### WHAT YOU HAVE TO DO
Would you retype each record exactly as given?

### RAW DATA
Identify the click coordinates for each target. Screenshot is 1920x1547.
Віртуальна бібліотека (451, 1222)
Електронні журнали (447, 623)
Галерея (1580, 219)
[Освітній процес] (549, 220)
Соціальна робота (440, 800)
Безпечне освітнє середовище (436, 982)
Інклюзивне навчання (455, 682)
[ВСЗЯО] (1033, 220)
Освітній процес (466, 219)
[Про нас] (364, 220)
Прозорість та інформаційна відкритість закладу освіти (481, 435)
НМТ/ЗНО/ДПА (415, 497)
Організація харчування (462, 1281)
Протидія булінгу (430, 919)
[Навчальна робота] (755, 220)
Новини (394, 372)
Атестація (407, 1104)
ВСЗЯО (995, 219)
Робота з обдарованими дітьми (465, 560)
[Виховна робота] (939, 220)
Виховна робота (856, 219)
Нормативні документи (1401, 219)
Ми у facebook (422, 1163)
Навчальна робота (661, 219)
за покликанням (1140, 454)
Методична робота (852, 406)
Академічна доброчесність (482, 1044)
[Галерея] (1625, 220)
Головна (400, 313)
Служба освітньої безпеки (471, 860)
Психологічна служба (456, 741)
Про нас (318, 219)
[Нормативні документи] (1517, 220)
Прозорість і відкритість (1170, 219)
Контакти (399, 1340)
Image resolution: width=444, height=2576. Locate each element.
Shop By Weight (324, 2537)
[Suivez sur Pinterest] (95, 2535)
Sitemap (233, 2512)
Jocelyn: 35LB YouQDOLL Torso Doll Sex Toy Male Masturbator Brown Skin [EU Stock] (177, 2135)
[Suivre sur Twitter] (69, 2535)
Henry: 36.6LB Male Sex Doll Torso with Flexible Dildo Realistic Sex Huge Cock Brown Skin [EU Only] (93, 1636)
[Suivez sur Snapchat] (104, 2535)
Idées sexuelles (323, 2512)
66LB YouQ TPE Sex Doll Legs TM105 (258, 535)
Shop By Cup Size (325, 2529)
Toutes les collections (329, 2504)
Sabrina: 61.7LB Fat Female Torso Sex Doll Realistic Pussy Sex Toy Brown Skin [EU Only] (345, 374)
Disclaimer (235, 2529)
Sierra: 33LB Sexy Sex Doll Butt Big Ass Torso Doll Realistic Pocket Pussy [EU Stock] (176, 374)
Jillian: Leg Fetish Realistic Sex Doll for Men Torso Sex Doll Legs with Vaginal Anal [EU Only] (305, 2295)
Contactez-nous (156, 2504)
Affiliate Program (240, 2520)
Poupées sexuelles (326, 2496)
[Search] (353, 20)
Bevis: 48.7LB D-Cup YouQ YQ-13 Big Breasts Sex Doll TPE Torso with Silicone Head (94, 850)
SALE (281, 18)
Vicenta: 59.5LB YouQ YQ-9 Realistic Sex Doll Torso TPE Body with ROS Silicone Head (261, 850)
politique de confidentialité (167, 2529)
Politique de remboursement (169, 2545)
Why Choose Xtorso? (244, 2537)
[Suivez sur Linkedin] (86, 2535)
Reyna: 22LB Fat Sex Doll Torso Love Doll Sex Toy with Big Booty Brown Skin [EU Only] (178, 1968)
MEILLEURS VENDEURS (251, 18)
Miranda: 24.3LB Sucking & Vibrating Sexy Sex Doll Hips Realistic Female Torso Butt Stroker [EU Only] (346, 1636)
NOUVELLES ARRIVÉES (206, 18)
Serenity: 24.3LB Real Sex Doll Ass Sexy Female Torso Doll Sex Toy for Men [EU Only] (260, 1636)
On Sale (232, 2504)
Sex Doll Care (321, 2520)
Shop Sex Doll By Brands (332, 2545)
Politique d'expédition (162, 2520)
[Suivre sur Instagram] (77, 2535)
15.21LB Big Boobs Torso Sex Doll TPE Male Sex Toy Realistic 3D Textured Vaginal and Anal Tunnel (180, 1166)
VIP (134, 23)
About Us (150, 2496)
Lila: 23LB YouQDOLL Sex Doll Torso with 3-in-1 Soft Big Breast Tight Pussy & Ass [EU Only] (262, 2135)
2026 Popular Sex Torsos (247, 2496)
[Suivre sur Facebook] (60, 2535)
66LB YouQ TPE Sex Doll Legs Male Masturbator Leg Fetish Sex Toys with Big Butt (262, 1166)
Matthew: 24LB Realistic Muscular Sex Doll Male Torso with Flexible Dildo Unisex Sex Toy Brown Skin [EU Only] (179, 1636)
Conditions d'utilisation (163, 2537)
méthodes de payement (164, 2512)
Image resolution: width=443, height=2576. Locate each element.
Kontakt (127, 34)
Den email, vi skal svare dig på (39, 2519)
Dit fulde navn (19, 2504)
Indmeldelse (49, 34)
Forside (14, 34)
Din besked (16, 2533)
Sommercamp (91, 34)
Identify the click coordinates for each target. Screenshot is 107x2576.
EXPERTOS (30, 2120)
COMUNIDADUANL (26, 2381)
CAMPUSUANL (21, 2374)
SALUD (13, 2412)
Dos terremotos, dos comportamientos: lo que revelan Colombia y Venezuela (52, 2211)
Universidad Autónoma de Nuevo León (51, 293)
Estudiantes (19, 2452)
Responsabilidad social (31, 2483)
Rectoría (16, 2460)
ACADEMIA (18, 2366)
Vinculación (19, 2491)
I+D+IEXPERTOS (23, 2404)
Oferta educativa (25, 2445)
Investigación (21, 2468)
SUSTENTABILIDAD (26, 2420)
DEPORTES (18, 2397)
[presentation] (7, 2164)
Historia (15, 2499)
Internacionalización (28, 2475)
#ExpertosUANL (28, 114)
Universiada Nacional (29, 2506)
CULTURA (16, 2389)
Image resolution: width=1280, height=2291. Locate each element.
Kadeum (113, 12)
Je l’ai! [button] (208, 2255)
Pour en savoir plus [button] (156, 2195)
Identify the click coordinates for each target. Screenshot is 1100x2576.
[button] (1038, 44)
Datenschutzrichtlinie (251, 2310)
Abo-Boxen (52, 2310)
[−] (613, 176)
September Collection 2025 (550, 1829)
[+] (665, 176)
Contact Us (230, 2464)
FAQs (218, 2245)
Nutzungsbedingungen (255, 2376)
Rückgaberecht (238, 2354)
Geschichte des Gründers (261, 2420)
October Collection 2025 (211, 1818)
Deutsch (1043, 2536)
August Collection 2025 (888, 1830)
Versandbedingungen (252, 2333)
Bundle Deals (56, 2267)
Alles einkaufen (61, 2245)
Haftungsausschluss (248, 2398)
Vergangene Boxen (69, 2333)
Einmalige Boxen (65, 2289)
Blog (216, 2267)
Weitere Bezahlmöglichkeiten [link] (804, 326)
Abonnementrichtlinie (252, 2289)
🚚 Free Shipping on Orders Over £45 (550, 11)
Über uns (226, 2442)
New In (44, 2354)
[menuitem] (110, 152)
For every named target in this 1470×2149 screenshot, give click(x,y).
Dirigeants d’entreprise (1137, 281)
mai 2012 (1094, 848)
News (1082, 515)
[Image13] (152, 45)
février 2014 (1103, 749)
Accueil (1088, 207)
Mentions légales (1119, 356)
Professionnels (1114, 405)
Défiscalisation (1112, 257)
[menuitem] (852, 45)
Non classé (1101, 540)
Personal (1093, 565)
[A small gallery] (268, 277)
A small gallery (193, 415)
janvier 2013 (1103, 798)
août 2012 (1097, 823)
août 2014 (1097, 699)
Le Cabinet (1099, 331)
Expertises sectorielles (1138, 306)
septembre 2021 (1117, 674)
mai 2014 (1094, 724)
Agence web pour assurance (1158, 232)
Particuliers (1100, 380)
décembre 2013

### SOLUTION TO THE EXERCISE
Identify the click coordinates for each target. Screenshot is 1920x1547.
Віртуальна бібліотека (451, 1222)
Електронні журнали (447, 623)
Галерея (1580, 219)
[Освітній процес] (549, 220)
Соціальна робота (440, 800)
Безпечне освітнє середовище (436, 982)
Інклюзивне навчання (455, 682)
[ВСЗЯО] (1033, 220)
Освітній процес (466, 219)
[Про нас] (364, 220)
Прозорість та інформаційна відкритість закладу освіти (481, 435)
НМТ/ЗНО/ДПА (415, 497)
Організація харчування (462, 1281)
Протидія булінгу (430, 919)
[Навчальна робота] (755, 220)
Новини (394, 372)
Атестація (407, 1104)
ВСЗЯО (995, 219)
Робота з обдарованими дітьми (465, 560)
[Виховна робота] (939, 220)
Виховна робота (856, 219)
Нормативні документи (1401, 219)
Ми у facebook (422, 1163)
Навчальна робота (661, 219)
за покликанням (1140, 454)
Методична робота (852, 406)
Академічна доброчесність (482, 1044)
[Галерея] (1625, 220)
Головна (400, 313)
Служба освітньої безпеки (471, 860)
Психологічна служба (456, 741)
Про нас (318, 219)
[Нормативні документи] (1517, 220)
Прозорість і відкритість (1170, 219)
Контакти (399, 1340)
Image resolution: width=444, height=2576. Locate each element.
Shop By Weight (324, 2537)
[Suivez sur Pinterest] (95, 2535)
Sitemap (233, 2512)
Jocelyn: 35LB YouQDOLL Torso Doll Sex Toy Male Masturbator Brown Skin [EU Stock] (177, 2135)
[Suivre sur Twitter] (69, 2535)
Henry: 36.6LB Male Sex Doll Torso with Flexible Dildo Realistic Sex Huge Cock Brown Skin [EU Only] (93, 1636)
[Suivez sur Snapchat] (104, 2535)
Idées sexuelles (323, 2512)
66LB YouQ TPE Sex Doll Legs TM105 (258, 535)
Shop By Cup Size (325, 2529)
Toutes les collections (329, 2504)
Sabrina: 61.7LB Fat Female Torso Sex Doll Realistic Pussy Sex Toy Brown Skin [EU Only] (345, 374)
Disclaimer (235, 2529)
Sierra: 33LB Sexy Sex Doll Butt Big Ass Torso Doll Realistic Pocket Pussy [EU Stock] (176, 374)
Jillian: Leg Fetish Realistic Sex Doll for Men Torso Sex Doll Legs with Vaginal Anal [EU Only] (305, 2295)
Contactez-nous (156, 2504)
Affiliate Program (240, 2520)
Poupées sexuelles (326, 2496)
[Search] (353, 20)
Bevis: 48.7LB D-Cup YouQ YQ-13 Big Breasts Sex Doll TPE Torso with Silicone Head (94, 850)
SALE (281, 18)
Vicenta: 59.5LB YouQ YQ-9 Realistic Sex Doll Torso TPE Body with ROS Silicone Head (261, 850)
politique de confidentialité (167, 2529)
Politique de remboursement (169, 2545)
Why Choose Xtorso? (244, 2537)
[Suivez sur Linkedin] (86, 2535)
Reyna: 22LB Fat Sex Doll Torso Love Doll Sex Toy with Big Booty Brown Skin [EU Only] (178, 1968)
MEILLEURS VENDEURS (251, 18)
Miranda: 24.3LB Sucking & Vibrating Sexy Sex Doll Hips Realistic Female Torso Butt Stroker [EU Only] (346, 1636)
NOUVELLES ARRIVÉES (206, 18)
Serenity: 24.3LB Real Sex Doll Ass Sexy Female Torso Doll Sex Toy for Men [EU Only] (260, 1636)
On Sale (232, 2504)
Sex Doll Care (321, 2520)
Shop Sex Doll By Brands (332, 2545)
Politique d'expédition (162, 2520)
[Suivre sur Instagram] (77, 2535)
15.21LB Big Boobs Torso Sex Doll TPE Male Sex Toy Realistic 3D Textured Vaginal and Anal Tunnel (180, 1166)
VIP (134, 23)
About Us (150, 2496)
Lila: 23LB YouQDOLL Sex Doll Torso with 3-in-1 Soft Big Breast Tight Pussy & Ass [EU Only] (262, 2135)
2026 Popular Sex Torsos (247, 2496)
[Suivre sur Facebook] (60, 2535)
66LB YouQ TPE Sex Doll Legs Male Masturbator Leg Fetish Sex Toys with Big Butt (262, 1166)
Matthew: 24LB Realistic Muscular Sex Doll Male Torso with Flexible Dildo Unisex Sex Toy Brown Skin [EU Only] (179, 1636)
Conditions d'utilisation (163, 2537)
méthodes de payement (164, 2512)
Image resolution: width=443, height=2576. Locate each element.
Kontakt (127, 34)
Den email, vi skal svare dig på (39, 2519)
Dit fulde navn (19, 2504)
Indmeldelse (49, 34)
Forside (14, 34)
Din besked (16, 2533)
Sommercamp (91, 34)
Identify the click coordinates for each target. Screenshot is 107x2576.
EXPERTOS (30, 2120)
COMUNIDADUANL (26, 2381)
CAMPUSUANL (21, 2374)
SALUD (13, 2412)
Dos terremotos, dos comportamientos: lo que revelan Colombia y Venezuela (52, 2211)
Universidad Autónoma de Nuevo León (51, 293)
Estudiantes (19, 2452)
Responsabilidad social (31, 2483)
Rectoría (16, 2460)
ACADEMIA (18, 2366)
Vinculación (19, 2491)
I+D+IEXPERTOS (23, 2404)
Oferta educativa (25, 2445)
Investigación (21, 2468)
SUSTENTABILIDAD (26, 2420)
DEPORTES (18, 2397)
[presentation] (7, 2164)
Historia (15, 2499)
Internacionalización (28, 2475)
#ExpertosUANL (28, 114)
Universiada Nacional (29, 2506)
CULTURA (16, 2389)
Image resolution: width=1280, height=2291. Locate each element.
Kadeum (113, 12)
Je l’ai! [button] (208, 2255)
Pour en savoir plus [button] (156, 2195)
Identify the click coordinates for each target. Screenshot is 1100x2576.
[button] (1038, 44)
Datenschutzrichtlinie (251, 2310)
Abo-Boxen (52, 2310)
[−] (613, 176)
September Collection 2025 (550, 1829)
[+] (665, 176)
Contact Us (230, 2464)
FAQs (218, 2245)
Nutzungsbedingungen (255, 2376)
Rückgaberecht (238, 2354)
Geschichte des Gründers (261, 2420)
October Collection 2025 (211, 1818)
Deutsch (1043, 2536)
August Collection 2025 (888, 1830)
Versandbedingungen (252, 2333)
Bundle Deals (56, 2267)
Alles einkaufen (61, 2245)
Haftungsausschluss (248, 2398)
Vergangene Boxen (69, 2333)
Einmalige Boxen (65, 2289)
Blog (216, 2267)
Weitere Bezahlmöglichkeiten [link] (804, 326)
Abonnementrichtlinie (252, 2289)
🚚 Free Shipping on Orders Over £45 (550, 11)
Über uns (226, 2442)
New In (44, 2354)
[menuitem] (110, 152)
For every named target in this 1470×2149 screenshot, give click(x,y).
Dirigeants d’entreprise (1137, 281)
mai 2012 (1094, 848)
News (1082, 515)
[Image13] (152, 45)
février 2014 (1103, 749)
Accueil (1088, 207)
Mentions légales (1119, 356)
Professionnels (1114, 405)
Défiscalisation (1112, 257)
[menuitem] (852, 45)
Non classé (1101, 540)
Personal (1093, 565)
[A small gallery] (268, 277)
A small gallery (193, 415)
janvier 2013 (1103, 798)
août 2012 (1097, 823)
août 2014 (1097, 699)
Le Cabinet (1099, 331)
Expertises sectorielles (1138, 306)
septembre 2021 (1117, 674)
mai 2014 (1094, 724)
Agence web pour assurance (1158, 232)
Particuliers (1100, 380)
décembre 2013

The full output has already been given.